And inside the nondescript 16th Street apartment building, it’s another run of an old ritual in this transient part of town: Shoppers ponder rooms full of fraying Archie Bunker easy chairs, potbellied table lamps, and stainless-steel quilt racks that look like walkers for the elderly. There’s an old Maytag dryer with a note attached promising years of reliable use. There’s a washer that skips a cycle but runs nonetheless. Used mops and brooms go for a buck apiece. Older women in sensible shoes hype an industrial steel sink and a collection of aging Tupperware.
Stay long enough, though, and you get the sense that something’s missing. Not a single Ikea futon is flopped on the floor. No Precor stair-steppers or dusty exercise bikes grace the foyer. And where in heaven’s name are the plastic Redskins beer cups, black-and-white beefcake posters, and family-reunion commemorative Frisbees?
Going to a moving sale is always a little weird. You’re evaluating the detritus of people’s lives—here snapping up the book they bought on that Tunisian vacation two summers ago, there tossing aside their 7-year-old’s outgrown raincoat, everywhere feeling as if you’re sifting through a place you don’t belong. Of course, Saturday morning at the convent of the Sisters of Notre Dame de Namur, the housecleaning sale’s even weirder because the house in question is that of the Lord. The spectacle, almost eerily free of kitsch, is pretty much exactly what you’d expect from people who have taken a vow of poverty.

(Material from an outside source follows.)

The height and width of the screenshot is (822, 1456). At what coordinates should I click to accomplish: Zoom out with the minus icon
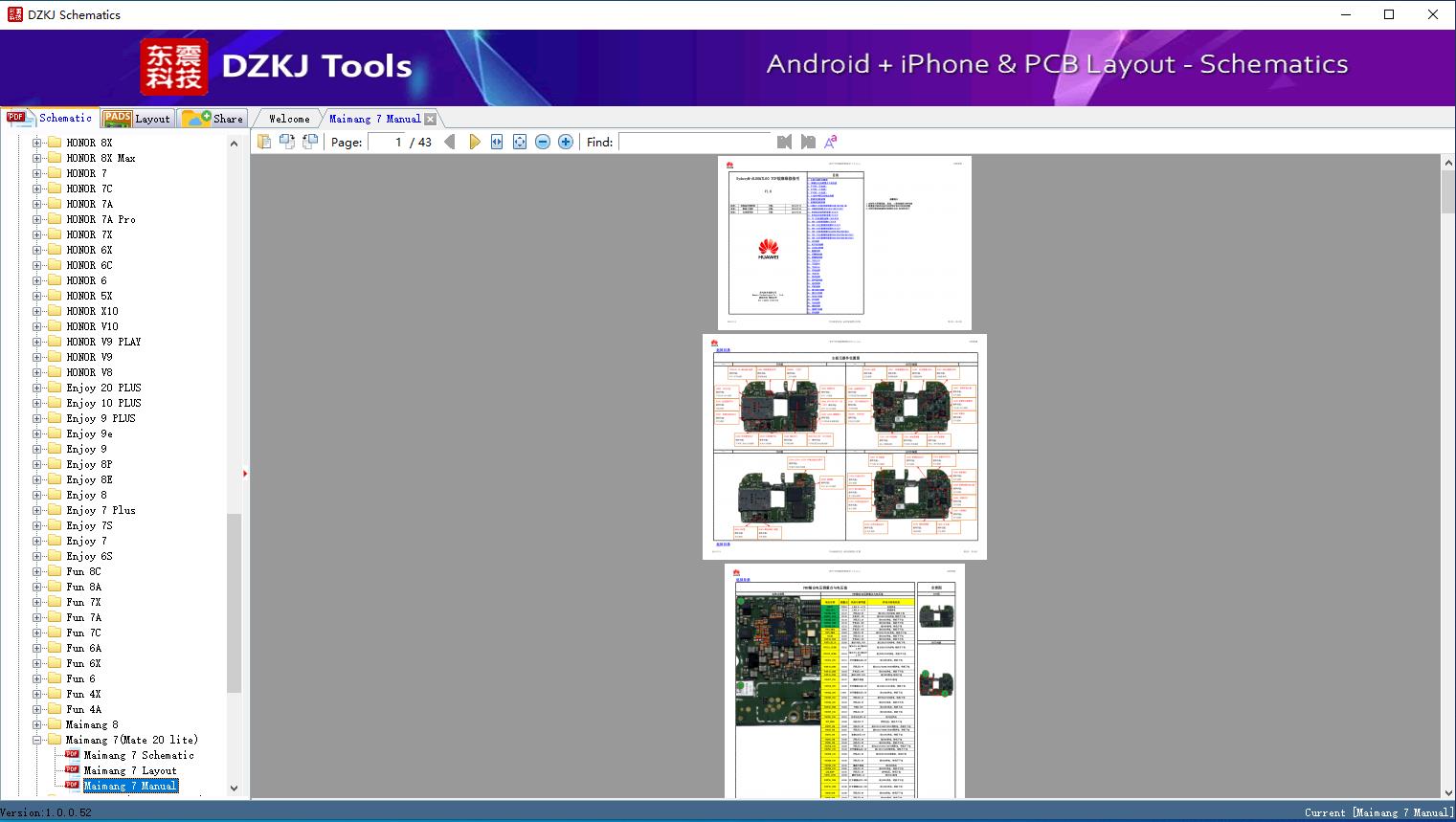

According to a nun staffing the cash box Saturday morning, brides of Christ sometimes have to move. “There aren’t enough nuns to fill the place anymore,” she says. “So they’re selling the building and turning it into condos.”
For the past 32 years, the sisters—from a 200-year-old Catholic order dedicated to the education of the poor—have occupied the musty structure at 1625 16th St. NW. The convent took over its building on the tree-lined strip in 1967, housing young women coming in to study for their ministry. At one time, as many as 40 nuns lived in the building. But by the time the convent started closing up shop, the core population was down to about 15—leaving 25 bedrooms empty.
If the items for sale look picked over from the start, that’s because other nuns got first dibs on the really good stuff. Beds and dressers went to a group of sisters from Argentina who recently opened a new convent elsewhere in D.C. Other items were donated to local shelters. And when the last eight nuns left the old convent and moved to a house on Taylor Street NE, near Catholic University, they took a lot of furnishings with them. “As it was, we took too many things over to Taylor Street,” says Sister Bernadette Glodek, who lived on 16th Street for 30 years. “We had to bring stuff back. Our eyes were bigger than our stomachs, you might say.”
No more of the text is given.